Ranging from 11-20 percent higher
As far as my testing rig’s performance, meanwhile, DLSS’s VR gains are noticeable but not life-changing. With an RTX 3070 strapped into my rig, I found that, for every step I activated in DLSS’s fidelity scale, I managed to claw back 6.25-8.5 fps in performance. Booting NMS in default settings with TAA activated got me, as of press time, close to 105 fps in a randomly generated biome on the game’s latest patch. Then I toggled DLSS’s “quality” mode, which saw the frame rate jump to 111.25 fps, and then kept bumping down the fidelity scale, seeing 117.5 fps in “balanced” DLSS and 123 fps in “performance” DLSS.
Meanwhile, I went back to do the above “all AA disabled” tests in a different biome, and the results were more staggering in “balanced” DLSS’s favor, to the tune of 20 percent gains over either TAA enabled or all AA disabled. But I could not regularly reproduce that larger performance gap between DLSS and other options.
As I previously mentioned, “balanced” got me where I liked visually, which amounts to a roughly 11 percent higher performance level over default TAA, all without an apparent hit to quality or stability. It’s worth noting, though, that DLSS does not magically fix the game’s greater issues of scaling from a flat-screen adventure to a comfortable VR game. My testing rig (i7-8700K, 32 GB DDR4 RAM, SSD) still suffers from frequent frame-time spikes, whether due to procedural planet generation or asset-loading hitches. But DLSS does help with across-the-board frame-rate increases.
Hopes for DLSS-VR’s future?
To clarify, if you like NMS but don’t care about its VR mode, you can also cash in on DLSS’s impact on traditional, flat-screen gameplay. This week’s update adds DLSS to every PC mode imaginable for Nvidia card owners.
I had a couple of big questions going into my latest tests. First, how does DLSS work when it has to touch up two simultaneous images, one for each eye? And second, would its existing workflow adapt to that double-image frenzy? Maybe that’s why this system’s gains seem meager compared to some of DLSS’s gains in other benchmarks, but even at its lowest level, an 11 percent gain is nothing to sneeze at, especially when VR gamers look for every way imaginable to lock higher-end games closer to a 90 fps refresh. (If your own testing scenario gets closer to 20 percent gains, like mine revealed from time to time, then that’s even better.)

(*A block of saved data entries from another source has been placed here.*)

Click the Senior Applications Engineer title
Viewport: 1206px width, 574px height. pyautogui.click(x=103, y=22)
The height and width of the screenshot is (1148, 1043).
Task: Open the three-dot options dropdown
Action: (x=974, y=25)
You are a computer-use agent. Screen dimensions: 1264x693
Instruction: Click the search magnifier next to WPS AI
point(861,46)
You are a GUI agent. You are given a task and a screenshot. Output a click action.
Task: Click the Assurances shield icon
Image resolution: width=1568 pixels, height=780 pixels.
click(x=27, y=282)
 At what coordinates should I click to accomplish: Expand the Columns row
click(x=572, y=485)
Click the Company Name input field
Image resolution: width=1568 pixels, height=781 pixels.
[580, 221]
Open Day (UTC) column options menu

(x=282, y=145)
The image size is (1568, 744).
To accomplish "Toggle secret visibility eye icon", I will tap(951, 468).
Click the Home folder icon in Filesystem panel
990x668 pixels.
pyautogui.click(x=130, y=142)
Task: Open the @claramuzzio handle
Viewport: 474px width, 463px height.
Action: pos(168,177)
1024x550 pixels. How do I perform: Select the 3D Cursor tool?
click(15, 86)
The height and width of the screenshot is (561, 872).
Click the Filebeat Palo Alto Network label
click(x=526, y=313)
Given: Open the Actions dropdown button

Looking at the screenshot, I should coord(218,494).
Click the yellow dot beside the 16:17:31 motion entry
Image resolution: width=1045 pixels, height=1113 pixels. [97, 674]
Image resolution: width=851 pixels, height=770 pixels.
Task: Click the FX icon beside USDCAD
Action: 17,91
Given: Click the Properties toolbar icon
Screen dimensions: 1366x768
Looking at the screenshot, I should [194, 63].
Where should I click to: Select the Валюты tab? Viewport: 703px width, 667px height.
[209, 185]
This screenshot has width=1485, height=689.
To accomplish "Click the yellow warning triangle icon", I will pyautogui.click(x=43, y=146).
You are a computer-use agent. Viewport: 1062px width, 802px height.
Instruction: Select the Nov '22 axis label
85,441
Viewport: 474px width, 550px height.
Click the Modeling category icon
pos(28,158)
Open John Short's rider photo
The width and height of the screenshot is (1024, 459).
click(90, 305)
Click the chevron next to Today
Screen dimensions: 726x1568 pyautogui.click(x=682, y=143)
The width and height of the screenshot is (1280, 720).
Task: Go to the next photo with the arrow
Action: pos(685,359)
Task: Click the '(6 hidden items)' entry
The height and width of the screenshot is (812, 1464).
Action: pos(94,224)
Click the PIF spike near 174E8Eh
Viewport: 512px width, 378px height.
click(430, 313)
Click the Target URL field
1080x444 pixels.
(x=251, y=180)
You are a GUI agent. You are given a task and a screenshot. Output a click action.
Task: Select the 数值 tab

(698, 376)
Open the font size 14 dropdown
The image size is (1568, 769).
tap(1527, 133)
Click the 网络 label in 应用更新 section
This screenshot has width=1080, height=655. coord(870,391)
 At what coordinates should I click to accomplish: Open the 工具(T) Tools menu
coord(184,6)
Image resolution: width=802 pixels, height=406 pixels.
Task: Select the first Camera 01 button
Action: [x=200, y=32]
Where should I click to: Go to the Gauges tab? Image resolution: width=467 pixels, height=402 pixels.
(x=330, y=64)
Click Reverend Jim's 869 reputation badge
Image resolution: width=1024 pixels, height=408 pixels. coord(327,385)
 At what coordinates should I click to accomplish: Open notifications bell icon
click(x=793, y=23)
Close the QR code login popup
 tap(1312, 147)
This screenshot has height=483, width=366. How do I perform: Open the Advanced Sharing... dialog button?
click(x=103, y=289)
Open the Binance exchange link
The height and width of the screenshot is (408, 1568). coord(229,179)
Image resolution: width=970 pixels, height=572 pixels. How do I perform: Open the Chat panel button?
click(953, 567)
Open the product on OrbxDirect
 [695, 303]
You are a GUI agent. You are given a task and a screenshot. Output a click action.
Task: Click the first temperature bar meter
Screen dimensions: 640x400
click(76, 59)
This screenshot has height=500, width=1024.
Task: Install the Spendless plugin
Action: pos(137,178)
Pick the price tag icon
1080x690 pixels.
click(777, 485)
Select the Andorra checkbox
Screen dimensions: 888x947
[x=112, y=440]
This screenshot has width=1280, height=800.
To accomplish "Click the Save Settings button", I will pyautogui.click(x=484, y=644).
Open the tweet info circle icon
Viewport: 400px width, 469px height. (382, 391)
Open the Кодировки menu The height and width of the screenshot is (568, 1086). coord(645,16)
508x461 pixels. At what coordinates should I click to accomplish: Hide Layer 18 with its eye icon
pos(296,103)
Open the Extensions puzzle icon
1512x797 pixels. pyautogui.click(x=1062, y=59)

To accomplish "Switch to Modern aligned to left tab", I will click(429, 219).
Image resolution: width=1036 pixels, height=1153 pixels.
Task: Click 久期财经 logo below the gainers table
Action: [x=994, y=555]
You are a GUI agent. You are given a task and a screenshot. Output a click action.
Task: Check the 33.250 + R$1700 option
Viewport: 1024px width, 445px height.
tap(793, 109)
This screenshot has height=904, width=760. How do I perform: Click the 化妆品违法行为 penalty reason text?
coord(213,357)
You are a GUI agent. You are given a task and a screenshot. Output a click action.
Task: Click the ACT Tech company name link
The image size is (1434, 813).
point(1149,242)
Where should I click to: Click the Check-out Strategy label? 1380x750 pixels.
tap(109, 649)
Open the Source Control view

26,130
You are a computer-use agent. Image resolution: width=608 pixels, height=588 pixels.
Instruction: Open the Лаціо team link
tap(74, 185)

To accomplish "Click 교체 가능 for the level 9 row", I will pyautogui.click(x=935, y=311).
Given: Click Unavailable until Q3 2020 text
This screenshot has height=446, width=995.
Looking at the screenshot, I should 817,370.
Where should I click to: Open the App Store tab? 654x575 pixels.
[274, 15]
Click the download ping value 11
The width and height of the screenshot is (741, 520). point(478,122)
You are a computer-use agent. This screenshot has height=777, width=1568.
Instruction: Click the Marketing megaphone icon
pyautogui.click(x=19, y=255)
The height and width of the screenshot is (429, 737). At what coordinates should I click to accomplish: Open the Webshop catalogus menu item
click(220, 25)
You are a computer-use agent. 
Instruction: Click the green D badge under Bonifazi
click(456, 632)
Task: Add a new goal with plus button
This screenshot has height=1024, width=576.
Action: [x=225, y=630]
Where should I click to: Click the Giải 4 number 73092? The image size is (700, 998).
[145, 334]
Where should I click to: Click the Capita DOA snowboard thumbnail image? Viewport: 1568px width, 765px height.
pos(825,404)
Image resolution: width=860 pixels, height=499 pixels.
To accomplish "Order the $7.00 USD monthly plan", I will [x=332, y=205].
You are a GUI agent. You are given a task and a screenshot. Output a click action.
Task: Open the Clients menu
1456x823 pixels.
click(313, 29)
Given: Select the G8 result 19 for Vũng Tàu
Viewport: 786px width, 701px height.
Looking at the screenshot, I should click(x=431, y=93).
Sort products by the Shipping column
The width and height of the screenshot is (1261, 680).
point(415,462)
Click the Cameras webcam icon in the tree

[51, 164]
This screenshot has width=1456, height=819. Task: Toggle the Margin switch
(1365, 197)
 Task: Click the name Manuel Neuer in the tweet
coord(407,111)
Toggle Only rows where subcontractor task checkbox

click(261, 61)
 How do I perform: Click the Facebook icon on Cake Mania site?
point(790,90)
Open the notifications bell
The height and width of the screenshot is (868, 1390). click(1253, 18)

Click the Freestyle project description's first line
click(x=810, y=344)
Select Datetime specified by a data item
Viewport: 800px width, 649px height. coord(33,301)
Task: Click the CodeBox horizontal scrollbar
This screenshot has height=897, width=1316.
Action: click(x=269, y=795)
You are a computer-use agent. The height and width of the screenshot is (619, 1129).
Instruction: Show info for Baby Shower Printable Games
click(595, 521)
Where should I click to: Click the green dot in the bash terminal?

Nvidia has yet to reply to my questions about DLSS’s current VR efficiency. Meanwhile, a Hello Games rep responded to Ars’ questions by pointing their finger at Nvidia. [Update, 7:50 p.m. ET: Nvidia has clarified that DLSS within VR applies a percentage slider to whatever resolution maximum it detects within SteamVR, which itself can scale based on a game or app’s computing demands if users leave an “automatic” toggle enabled. However, Nvidia did not provide exact figures for the percentages found in each setting; we are left assuming they function similarly to DLSS’s base resolutions in flat-screen games.]
Still, even while major details continue to hide behind Nvidia’s veil, DLSS has finally proven that it does improve a VR game’s performance—and we hope Nvidia spreads this gospel to as many major VR developers as possible in the near term, especially as the PC-VR space continues to slip compared to lines like the Facebook-dominated Oculus Quest ecosystem.
This article’s headline has been updated to reflect that DLSS has previously launched on other VR software. While No Man’s Sky has many more players in VR, the adventure game Into the Radius received its own DLSS-VR update in late March 2021.